About 55% of Glacier is forested, and of that percentage, 60% is moist coniferous forest, 30% is considered dry coniferous and 10% deciduous. Glacier's forests are a mosaic of succession patterns and interruptions, changing shape with climate differences, elevation changes, disease, fire, wind and avalanches. In general, Glacier's forest cover is drier as you travel north and more deciduous as you travel east.

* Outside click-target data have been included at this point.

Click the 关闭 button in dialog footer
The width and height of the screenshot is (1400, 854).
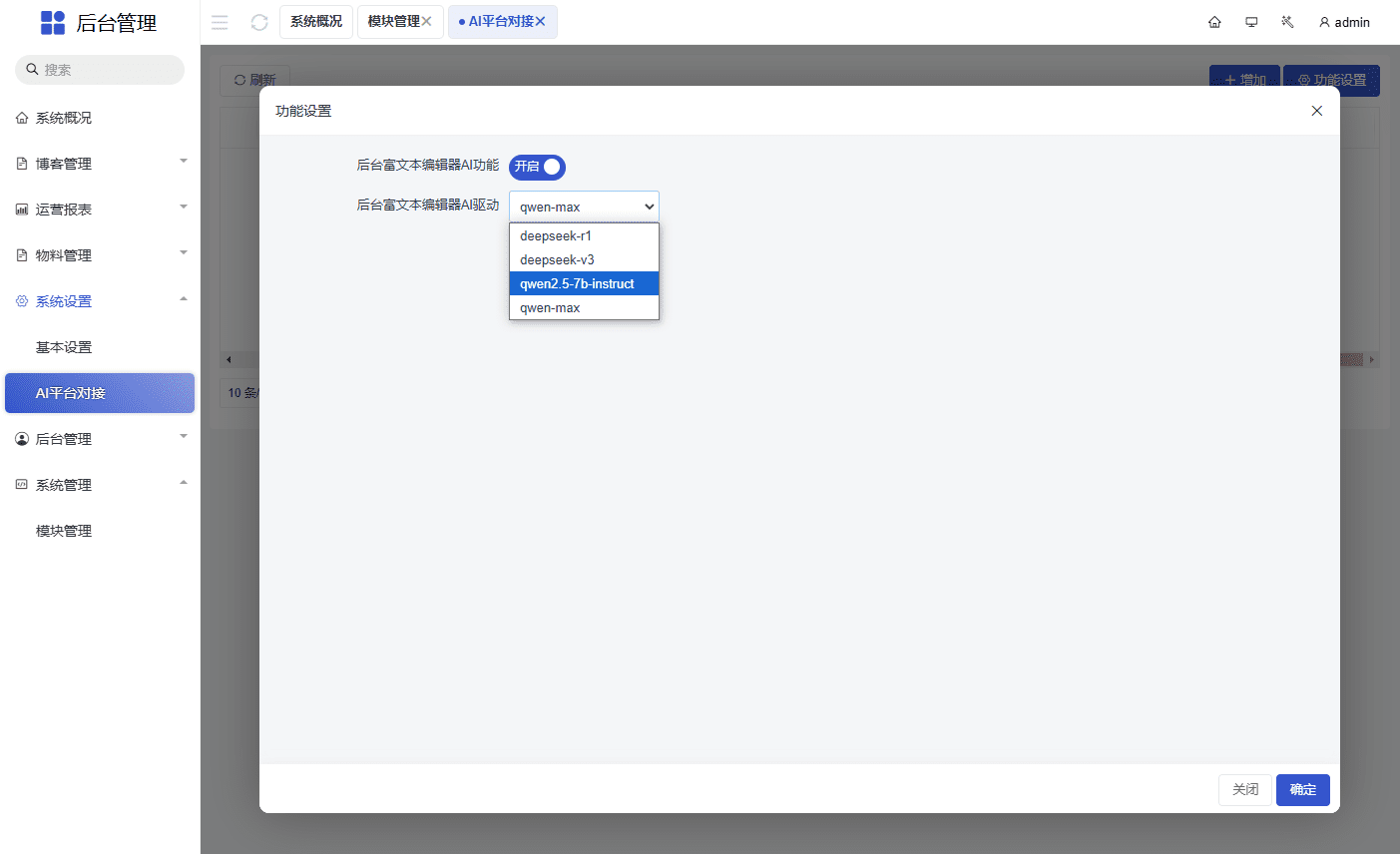pos(1244,789)
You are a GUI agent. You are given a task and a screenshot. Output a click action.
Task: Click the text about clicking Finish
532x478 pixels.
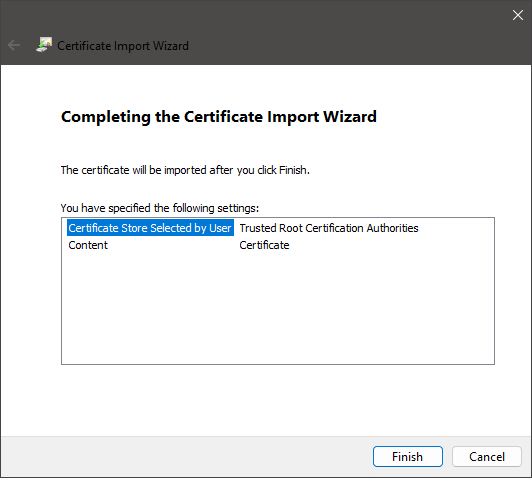pyautogui.click(x=185, y=170)
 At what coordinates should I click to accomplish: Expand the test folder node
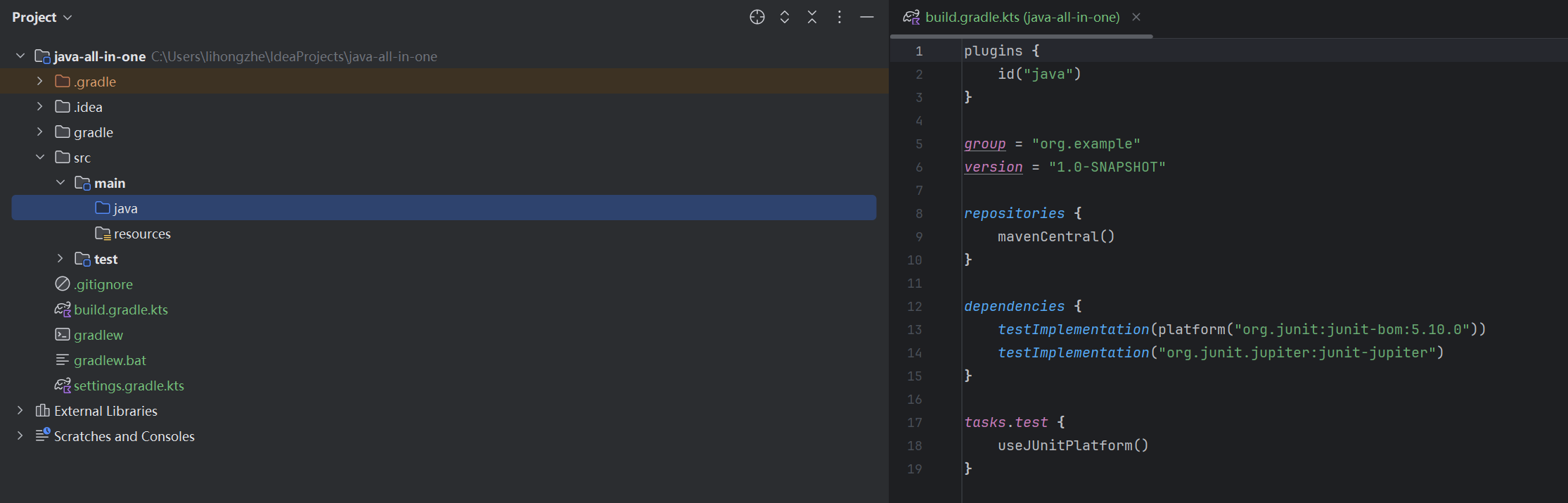(x=60, y=259)
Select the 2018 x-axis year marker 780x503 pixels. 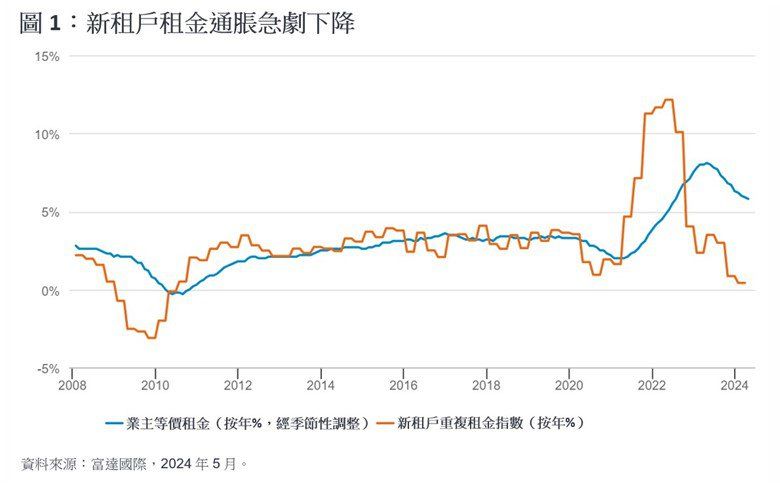pyautogui.click(x=486, y=384)
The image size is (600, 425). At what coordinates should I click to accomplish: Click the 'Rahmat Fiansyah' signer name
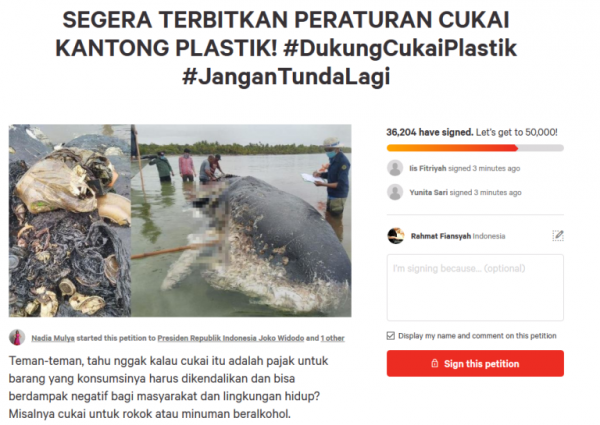tap(441, 236)
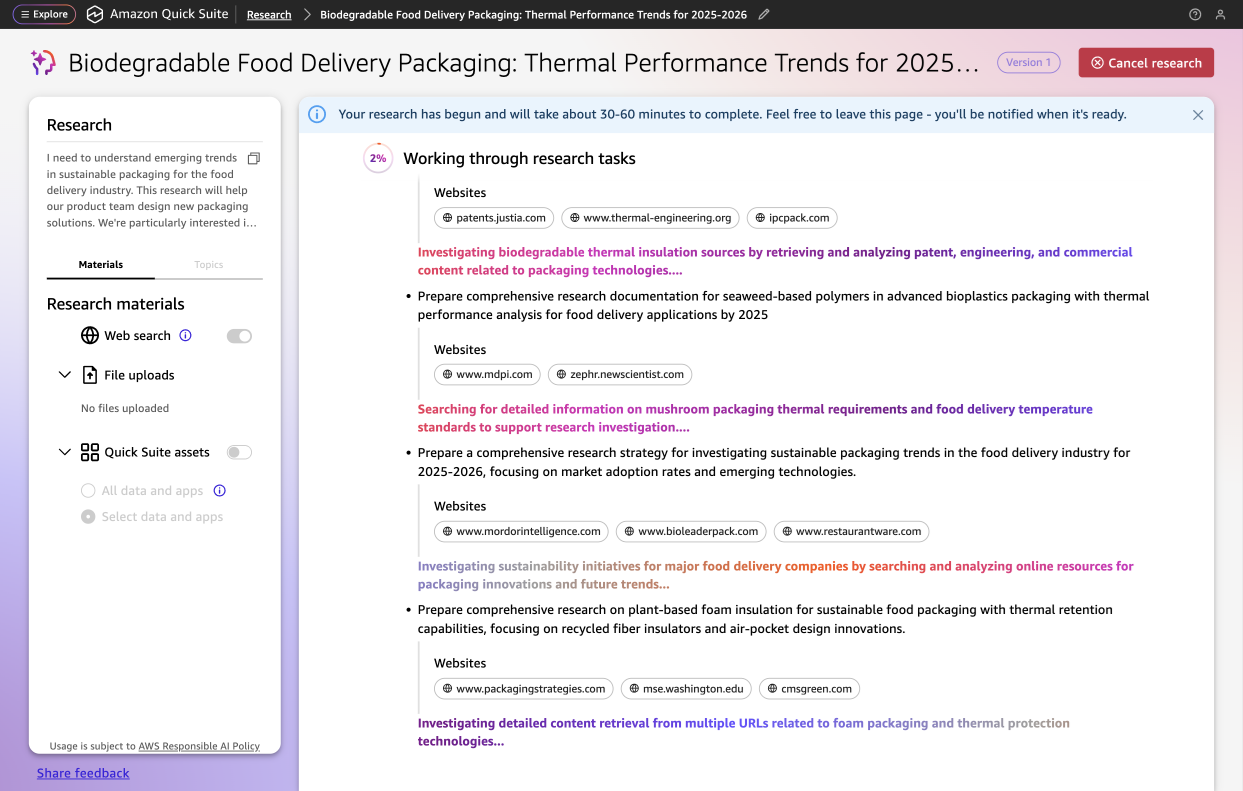
Task: Select the All data and apps radio
Action: coord(88,491)
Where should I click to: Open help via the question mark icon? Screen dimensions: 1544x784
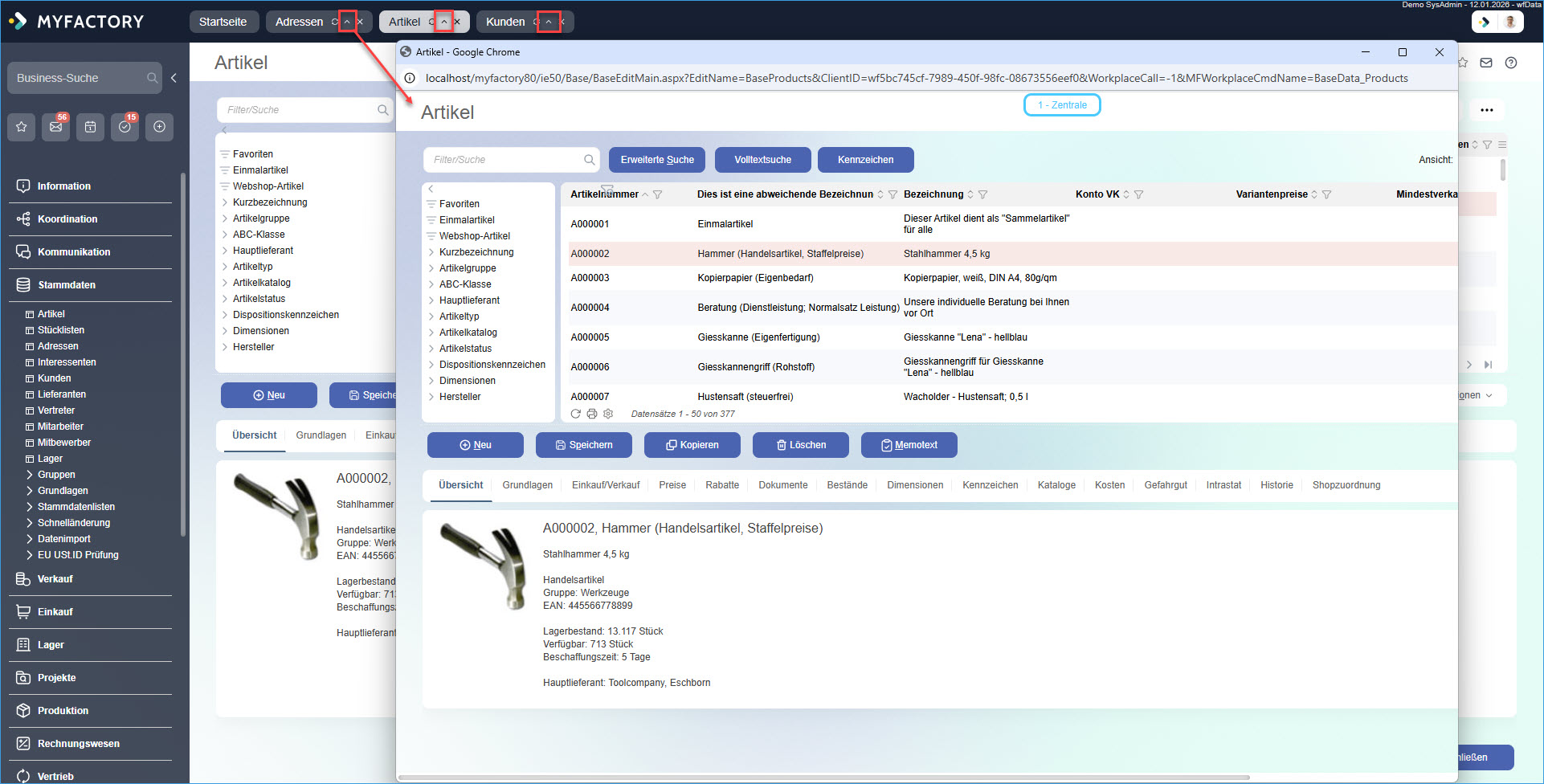tap(1511, 63)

The verdant forests of Glacier National Park appear robust and enduring, but they are constantly changing. Without periodic disturbances caused by fire, blow-down, avalanches and forest diseases, conditions favorable for new growth would not exist. Trees grow old, die and are replaced by other species through a process called succession. On the Trail of the Cedars along Avalanche Creek and on Johns Lake Trail, visitors walk through some of the shadiest parts of the park. Huge western red cedars, hemlocks and cottonwoods absorb nearly all the direct sunlight in their expansive canopies. Some plants that thrive in such heavily shaded understory, like fungi and saprophytes, do not even bother with photosynthesis. The large trees that grow in this area date back to around 1517 and are now approaching the 500 year mark in age!
Because the cedars and hemlocks shade the area so completely, only their own kind can reproduce. That makes them the "climax" species. But they were not always there. Once, a very long time ago, a large fire probably burned this area. Then grasses and shrubs invaded the new openings. Lodgepole pine, whose serotinous seedcones are specially adapted to open during a fire, started to grow in the new sunlit openings. Under the growing lodgepoles, shade-tolerant trees like spruce and firs could also grow. When the spruce and firs matured, extremely shade tolerant trees like western hemlock and in the moister areas, red cedar, could take root and grow. Eventually this pattern of succession culminated in the climax forest we see today.
Forest succession usually isn't this neat. Fires, wind, disease and avalanches can set the process back at any time. These interruptions are the rule rather than the exception. Add variables like soil type, moisture, elevation and climate, and the process becomes very complex. Prior to the large fire of 1929 the lodgepole pine forests along the park's west side contained large stands of cedars and hemlocks. Old stumps of those trees remain today and a few small cedar and hemlock seedlings aspire to dominate the forest canopy a few centuries from now. We do not know whether another cedar-hemlock forest would develop in our existing climate.